Por ello, la creencia de que podemos estar equivocados es la condición sine qua non del diálogo y de cualquier encuentro con otro. La filosofía en su versión socrática nos enseña que en un verdadero diálogo estamos reconociendo nuestra vulnerabilidad, nuestra aceptación de tener creencias equivocadas y nuestra esperanza de que conjuntamente con otros podamos revisar y explorar otros caminos que pensábamos desatinados.

 

Desde Sócrates, pasando por filósofos como Cicerón, Karl Popper y Charles Peirce, se ha gestado un modo de ser en el mundo alejado de la obsesión por la verdad absoluta y por la certeza sobre las cosas y embebido, en cambio, en el diálogo como el medio por excelencia para conocer lo que nos rodea y conocernos a nosotros mismos.

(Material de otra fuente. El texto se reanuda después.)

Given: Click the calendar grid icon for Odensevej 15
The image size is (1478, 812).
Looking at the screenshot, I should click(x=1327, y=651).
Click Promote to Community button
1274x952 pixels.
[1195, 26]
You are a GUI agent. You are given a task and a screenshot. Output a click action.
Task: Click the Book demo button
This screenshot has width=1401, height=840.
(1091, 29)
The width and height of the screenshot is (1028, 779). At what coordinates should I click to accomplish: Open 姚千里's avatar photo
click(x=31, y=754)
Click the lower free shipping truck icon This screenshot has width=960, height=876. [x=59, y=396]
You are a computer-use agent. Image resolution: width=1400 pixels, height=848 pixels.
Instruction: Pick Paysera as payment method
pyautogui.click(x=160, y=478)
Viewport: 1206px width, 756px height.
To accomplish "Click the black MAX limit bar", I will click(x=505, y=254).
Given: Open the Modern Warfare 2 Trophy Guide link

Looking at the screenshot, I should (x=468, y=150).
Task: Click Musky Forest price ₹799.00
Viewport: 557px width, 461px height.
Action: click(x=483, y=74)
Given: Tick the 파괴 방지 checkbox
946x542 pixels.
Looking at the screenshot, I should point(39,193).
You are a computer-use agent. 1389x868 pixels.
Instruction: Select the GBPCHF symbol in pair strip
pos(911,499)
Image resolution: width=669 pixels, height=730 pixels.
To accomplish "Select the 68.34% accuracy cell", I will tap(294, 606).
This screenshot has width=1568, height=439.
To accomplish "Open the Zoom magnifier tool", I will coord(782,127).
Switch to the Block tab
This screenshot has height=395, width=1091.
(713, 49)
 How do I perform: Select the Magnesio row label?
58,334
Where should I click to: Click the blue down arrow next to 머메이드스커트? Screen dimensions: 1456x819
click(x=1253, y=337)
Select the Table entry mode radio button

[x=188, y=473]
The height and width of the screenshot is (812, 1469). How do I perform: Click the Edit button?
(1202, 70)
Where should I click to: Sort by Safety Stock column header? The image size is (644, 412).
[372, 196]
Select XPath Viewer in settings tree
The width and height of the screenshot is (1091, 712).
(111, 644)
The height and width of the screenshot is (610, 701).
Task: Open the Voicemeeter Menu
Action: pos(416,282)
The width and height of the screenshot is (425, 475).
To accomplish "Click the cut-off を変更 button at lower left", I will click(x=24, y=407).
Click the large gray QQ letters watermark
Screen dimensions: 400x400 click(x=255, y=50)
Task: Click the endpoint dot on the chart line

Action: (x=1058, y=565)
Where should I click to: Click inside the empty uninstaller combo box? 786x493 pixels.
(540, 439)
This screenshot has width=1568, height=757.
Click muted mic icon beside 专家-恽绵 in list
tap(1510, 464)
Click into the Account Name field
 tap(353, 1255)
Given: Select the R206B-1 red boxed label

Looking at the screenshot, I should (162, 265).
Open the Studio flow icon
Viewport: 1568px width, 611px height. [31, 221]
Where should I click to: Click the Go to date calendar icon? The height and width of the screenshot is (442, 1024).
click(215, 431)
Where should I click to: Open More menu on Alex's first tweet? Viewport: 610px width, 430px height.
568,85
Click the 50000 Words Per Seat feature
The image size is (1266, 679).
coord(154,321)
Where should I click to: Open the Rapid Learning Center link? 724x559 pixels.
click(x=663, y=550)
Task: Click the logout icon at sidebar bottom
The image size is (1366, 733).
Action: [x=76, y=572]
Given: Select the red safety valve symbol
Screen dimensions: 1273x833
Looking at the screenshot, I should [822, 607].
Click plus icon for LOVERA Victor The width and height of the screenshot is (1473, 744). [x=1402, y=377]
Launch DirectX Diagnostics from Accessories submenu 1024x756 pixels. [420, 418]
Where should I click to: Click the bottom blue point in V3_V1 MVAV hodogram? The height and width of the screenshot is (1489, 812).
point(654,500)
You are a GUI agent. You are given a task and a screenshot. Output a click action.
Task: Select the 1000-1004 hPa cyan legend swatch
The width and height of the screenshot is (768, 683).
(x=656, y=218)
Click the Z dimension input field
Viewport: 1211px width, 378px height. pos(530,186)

Para estos filósofos, el falibilismo, es decir, la creencia de que incluso nuestras creencias más firmes pueden estar erradas, es la condición esencial de cualquier diálogo.

 

Repensar la naturaleza del diálogo y las actitudes que debemos cultivar para llevar a cabo esta actividad es una necesidad ética en el mundo actual. Desafortunadamente, hoy nos concentramos más en debatir que en dialogar; nos centramos más en imponer nuestras creencias que tener una apertura hacia las de los demás. Creemos que el dogmatismo es un síntoma de solidez intelectual cuando en realidad se trata de una distorsión vital y ética que nos impide ser transformados por otras ideas, creencias y personas. Y todo esto tiene una causa común: no albergamos la posibilidad de que nuestras creencias pueden estar equivocadas.

 

Una democracia en la cual sus participantes no estén dispuestos a arriesgar sus convicciones y en la cual no participen en el debate público con la receptividad y apertura suficiente para poder ser transformados por los otros es una democracia cuyo fundamento vital está corroído, una democracia en la que la comprensión y búsqueda conjunta de lo que es justo y bueno para la sociedad está en otra parte.

 

La valentía que se requiere para emprender un diálogo consiste en renunciar a nuestras certezas y exponernos al encuentro (o choque) con otros, estando conscientes de que no somos ni seremos “los jueces de la certidumbre”. El diálogo es renunciar en cierta medida a nosotros mismos, para que, tal vez, sin saberlo ni esperarlo, nos encontremos y reconozcamos como en un espejo en los demás.